Tell how many lines of the data below have the string "font" in them. Say nothing more.
-- DATA SHOWN follows --
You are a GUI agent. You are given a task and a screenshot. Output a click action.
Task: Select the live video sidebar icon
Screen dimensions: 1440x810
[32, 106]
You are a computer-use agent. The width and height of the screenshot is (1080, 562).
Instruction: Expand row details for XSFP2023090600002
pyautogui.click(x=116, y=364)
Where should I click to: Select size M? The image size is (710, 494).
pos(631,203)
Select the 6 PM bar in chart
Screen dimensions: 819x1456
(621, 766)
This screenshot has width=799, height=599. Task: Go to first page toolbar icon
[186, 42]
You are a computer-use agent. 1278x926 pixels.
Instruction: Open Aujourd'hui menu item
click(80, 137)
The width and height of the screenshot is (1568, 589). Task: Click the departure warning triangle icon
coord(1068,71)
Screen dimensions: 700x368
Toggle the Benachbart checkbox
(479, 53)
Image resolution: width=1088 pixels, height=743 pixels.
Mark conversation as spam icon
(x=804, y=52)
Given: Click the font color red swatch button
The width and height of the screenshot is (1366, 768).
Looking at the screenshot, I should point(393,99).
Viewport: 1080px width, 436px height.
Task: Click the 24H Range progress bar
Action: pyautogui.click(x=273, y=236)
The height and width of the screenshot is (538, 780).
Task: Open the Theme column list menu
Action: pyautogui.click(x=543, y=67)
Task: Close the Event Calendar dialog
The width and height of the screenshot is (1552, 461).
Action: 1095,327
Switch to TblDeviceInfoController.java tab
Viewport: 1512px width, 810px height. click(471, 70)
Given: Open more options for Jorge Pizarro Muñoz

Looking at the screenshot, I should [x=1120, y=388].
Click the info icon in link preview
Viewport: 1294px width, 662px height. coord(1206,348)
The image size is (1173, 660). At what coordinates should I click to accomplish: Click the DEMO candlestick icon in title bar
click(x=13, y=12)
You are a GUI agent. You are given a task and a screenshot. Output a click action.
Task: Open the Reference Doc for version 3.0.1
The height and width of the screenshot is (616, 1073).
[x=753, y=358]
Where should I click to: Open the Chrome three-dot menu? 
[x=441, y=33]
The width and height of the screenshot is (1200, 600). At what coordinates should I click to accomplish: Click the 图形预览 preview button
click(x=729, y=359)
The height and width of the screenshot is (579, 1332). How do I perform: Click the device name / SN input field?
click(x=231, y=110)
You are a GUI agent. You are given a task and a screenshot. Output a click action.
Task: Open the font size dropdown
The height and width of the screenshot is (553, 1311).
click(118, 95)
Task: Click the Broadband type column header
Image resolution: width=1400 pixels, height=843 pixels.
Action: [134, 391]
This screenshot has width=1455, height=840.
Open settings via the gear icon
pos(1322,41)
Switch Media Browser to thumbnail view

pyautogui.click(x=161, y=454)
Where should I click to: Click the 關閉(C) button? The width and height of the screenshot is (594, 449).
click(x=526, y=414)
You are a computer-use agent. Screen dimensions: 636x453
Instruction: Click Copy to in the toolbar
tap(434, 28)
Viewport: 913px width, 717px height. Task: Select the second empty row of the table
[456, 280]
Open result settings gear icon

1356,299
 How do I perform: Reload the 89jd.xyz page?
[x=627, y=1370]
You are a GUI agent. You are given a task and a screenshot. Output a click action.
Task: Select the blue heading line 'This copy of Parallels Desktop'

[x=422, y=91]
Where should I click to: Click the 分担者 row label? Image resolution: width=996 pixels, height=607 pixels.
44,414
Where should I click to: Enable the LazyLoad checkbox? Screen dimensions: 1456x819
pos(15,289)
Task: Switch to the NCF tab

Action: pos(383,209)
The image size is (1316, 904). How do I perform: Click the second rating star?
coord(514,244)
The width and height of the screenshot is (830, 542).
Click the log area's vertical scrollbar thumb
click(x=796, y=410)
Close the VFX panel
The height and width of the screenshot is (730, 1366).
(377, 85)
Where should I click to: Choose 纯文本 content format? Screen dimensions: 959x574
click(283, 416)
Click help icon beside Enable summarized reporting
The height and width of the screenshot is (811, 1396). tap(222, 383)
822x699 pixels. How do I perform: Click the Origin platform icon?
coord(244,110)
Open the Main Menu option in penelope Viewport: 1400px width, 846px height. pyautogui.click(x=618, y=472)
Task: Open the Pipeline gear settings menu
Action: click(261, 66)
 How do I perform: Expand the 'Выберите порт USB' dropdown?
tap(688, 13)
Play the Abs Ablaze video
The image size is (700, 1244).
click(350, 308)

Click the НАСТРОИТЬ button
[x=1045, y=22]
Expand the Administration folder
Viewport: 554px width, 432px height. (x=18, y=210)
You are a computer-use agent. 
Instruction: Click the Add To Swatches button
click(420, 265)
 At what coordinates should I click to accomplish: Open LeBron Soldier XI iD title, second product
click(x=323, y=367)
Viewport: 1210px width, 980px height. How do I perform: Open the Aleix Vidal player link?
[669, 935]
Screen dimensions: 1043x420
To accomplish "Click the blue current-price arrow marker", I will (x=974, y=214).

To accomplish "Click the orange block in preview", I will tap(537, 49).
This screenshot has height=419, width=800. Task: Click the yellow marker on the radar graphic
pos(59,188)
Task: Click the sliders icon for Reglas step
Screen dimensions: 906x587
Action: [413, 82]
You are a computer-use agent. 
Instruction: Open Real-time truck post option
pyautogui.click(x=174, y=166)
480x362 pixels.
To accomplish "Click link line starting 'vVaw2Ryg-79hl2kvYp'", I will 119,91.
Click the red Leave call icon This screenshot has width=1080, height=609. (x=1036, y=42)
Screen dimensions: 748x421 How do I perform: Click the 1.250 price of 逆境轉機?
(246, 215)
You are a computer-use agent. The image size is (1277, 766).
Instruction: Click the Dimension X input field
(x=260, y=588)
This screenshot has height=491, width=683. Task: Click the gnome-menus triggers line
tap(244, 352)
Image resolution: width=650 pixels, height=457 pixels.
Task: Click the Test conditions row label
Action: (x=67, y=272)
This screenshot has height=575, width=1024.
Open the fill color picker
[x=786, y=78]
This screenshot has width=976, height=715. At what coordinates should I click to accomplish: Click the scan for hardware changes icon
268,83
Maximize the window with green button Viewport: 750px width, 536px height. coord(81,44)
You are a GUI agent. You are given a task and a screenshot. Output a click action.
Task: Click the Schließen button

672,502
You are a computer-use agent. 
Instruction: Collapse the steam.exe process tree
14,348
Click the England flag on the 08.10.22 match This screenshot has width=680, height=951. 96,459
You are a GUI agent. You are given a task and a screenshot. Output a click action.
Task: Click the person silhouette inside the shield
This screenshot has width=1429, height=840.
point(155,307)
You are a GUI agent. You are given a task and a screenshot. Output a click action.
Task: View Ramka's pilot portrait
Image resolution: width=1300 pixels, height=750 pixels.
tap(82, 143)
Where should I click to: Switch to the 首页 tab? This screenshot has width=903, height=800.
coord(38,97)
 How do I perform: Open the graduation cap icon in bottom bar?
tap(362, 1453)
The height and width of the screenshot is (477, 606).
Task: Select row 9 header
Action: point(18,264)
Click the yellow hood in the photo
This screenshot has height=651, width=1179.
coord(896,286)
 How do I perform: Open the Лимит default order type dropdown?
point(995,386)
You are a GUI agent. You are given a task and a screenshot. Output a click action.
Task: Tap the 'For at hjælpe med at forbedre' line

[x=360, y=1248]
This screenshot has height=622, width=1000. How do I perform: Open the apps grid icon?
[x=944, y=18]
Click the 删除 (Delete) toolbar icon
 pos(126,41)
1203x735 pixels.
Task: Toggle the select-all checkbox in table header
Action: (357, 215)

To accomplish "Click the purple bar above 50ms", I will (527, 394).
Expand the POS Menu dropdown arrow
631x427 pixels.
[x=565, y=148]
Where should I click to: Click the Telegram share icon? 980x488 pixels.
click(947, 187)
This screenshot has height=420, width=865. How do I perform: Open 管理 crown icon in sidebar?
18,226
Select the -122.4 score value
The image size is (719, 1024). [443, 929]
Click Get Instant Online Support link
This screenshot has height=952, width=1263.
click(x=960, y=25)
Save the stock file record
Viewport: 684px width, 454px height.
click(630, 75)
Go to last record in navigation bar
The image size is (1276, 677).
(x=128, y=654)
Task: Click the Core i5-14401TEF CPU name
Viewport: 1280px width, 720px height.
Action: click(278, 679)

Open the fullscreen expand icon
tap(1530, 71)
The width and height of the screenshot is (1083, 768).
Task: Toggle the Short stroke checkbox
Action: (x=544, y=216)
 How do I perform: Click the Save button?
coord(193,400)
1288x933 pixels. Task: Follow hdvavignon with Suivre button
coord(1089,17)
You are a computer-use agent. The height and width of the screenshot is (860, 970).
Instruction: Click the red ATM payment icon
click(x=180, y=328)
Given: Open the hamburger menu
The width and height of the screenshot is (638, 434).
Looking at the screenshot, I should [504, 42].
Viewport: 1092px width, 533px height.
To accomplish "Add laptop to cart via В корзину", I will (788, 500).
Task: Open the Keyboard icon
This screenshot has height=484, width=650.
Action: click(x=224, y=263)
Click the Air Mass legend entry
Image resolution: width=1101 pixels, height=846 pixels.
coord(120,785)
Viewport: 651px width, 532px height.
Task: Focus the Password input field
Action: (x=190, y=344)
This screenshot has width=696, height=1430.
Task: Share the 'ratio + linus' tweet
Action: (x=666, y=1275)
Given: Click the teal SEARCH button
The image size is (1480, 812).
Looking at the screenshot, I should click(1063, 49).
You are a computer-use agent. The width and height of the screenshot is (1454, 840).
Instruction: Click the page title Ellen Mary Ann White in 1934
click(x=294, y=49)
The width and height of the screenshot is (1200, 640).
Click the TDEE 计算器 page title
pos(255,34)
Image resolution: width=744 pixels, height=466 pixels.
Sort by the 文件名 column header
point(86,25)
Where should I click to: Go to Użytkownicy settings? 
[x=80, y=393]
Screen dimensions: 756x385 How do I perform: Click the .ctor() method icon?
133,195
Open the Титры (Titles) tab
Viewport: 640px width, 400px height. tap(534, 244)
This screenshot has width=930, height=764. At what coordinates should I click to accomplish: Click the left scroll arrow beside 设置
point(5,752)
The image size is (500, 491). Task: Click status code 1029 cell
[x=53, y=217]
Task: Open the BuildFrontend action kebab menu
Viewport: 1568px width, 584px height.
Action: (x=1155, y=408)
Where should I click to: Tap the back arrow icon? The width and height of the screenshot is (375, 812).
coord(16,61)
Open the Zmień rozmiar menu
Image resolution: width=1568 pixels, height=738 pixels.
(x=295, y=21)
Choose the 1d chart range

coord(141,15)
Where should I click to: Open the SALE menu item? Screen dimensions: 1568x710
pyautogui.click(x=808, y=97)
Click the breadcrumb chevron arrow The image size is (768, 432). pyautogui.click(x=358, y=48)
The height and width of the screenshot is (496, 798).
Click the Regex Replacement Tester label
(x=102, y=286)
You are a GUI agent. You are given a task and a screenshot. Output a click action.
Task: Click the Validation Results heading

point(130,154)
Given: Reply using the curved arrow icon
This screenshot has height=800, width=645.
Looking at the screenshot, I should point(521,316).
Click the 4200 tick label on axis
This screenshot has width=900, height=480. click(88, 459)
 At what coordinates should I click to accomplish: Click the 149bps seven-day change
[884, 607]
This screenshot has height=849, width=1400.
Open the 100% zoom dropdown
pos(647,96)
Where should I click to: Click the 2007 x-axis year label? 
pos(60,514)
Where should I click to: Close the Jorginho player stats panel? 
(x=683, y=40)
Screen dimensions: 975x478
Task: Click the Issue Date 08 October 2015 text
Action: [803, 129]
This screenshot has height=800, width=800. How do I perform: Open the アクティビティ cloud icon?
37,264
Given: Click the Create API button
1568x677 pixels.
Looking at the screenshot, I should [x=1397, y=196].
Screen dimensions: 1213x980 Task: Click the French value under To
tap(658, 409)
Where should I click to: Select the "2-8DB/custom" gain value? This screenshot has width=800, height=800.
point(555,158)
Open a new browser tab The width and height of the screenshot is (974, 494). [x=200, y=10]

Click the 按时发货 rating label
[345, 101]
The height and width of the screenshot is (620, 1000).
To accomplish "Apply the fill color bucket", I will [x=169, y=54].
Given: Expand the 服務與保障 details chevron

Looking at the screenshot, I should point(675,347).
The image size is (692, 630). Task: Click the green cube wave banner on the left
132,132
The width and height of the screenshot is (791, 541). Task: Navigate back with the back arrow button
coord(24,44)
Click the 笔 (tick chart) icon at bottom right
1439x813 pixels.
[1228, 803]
-- DATA SHOWN concluded --
FINISHED EXERCISE:
2